> **WHAT TO DO**
Skip all pictures. Write out the data below from its first line through the line that contains "Identify the click".

Top of LISTED ENTRIES

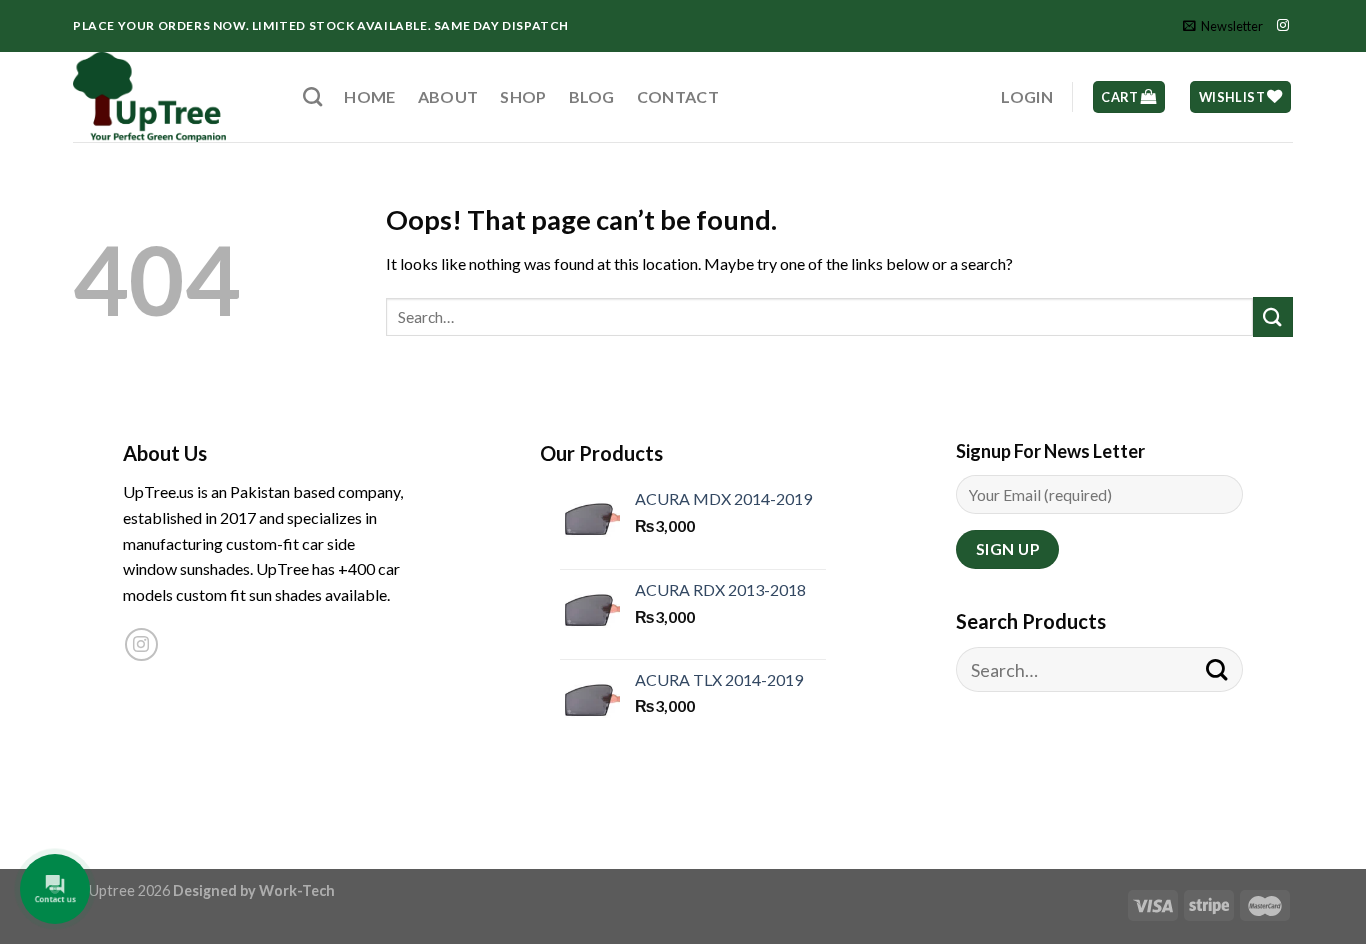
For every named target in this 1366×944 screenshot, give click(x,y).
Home (369, 96)
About (448, 96)
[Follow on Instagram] (1283, 26)
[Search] (312, 96)
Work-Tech (297, 890)
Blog (592, 96)
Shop (523, 96)
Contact (678, 96)
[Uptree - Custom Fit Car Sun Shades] (173, 97)
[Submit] (1273, 316)
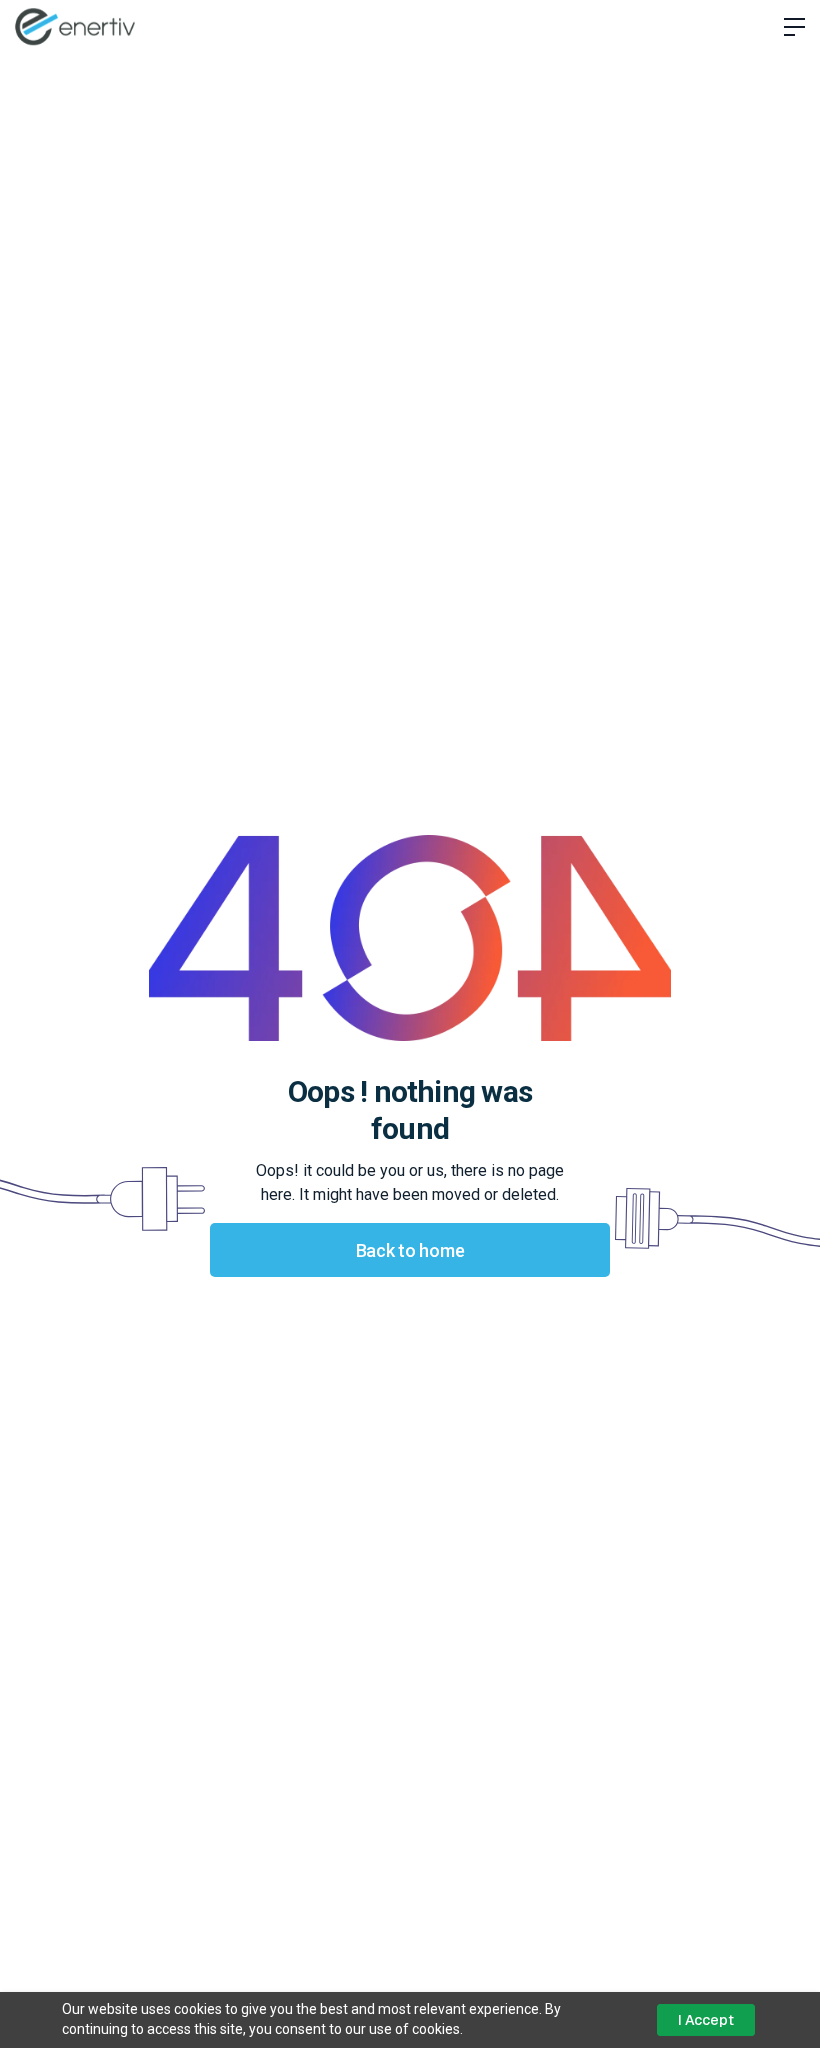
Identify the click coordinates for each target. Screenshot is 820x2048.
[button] (787, 27)
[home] (75, 26)
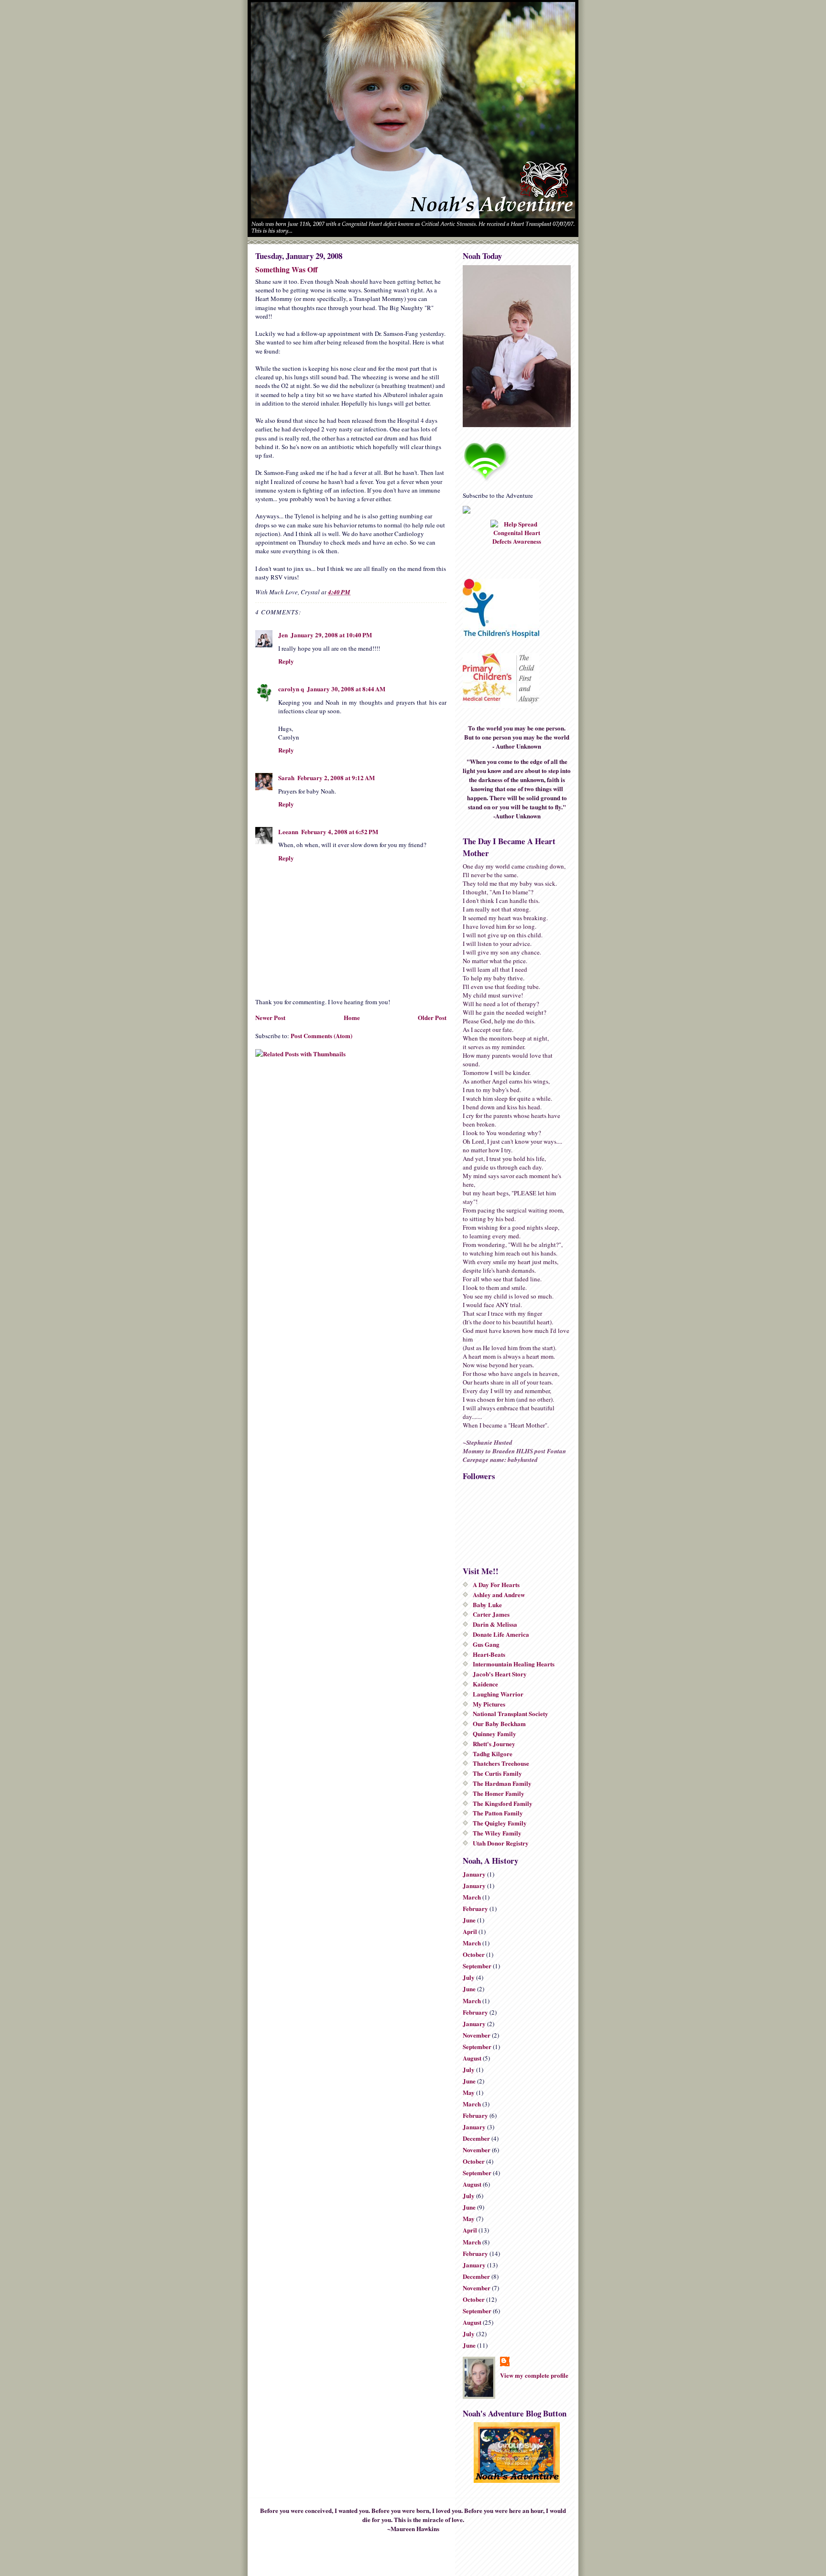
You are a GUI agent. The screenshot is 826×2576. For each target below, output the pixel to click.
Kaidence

Bottom of LISTED ENTRIES

> **EXERCISE ANSWER**
For every named target in this 1366×944 screenshot, give click(x,y).
Home (369, 96)
About (448, 96)
[Follow on Instagram] (1283, 26)
[Search] (312, 96)
Work-Tech (297, 890)
Blog (592, 96)
Shop (523, 96)
Contact (678, 96)
[Uptree - Custom Fit Car Sun Shades] (173, 97)
[Submit] (1273, 316)
Identify the click coordinates for each target. Screenshot is 820x2048.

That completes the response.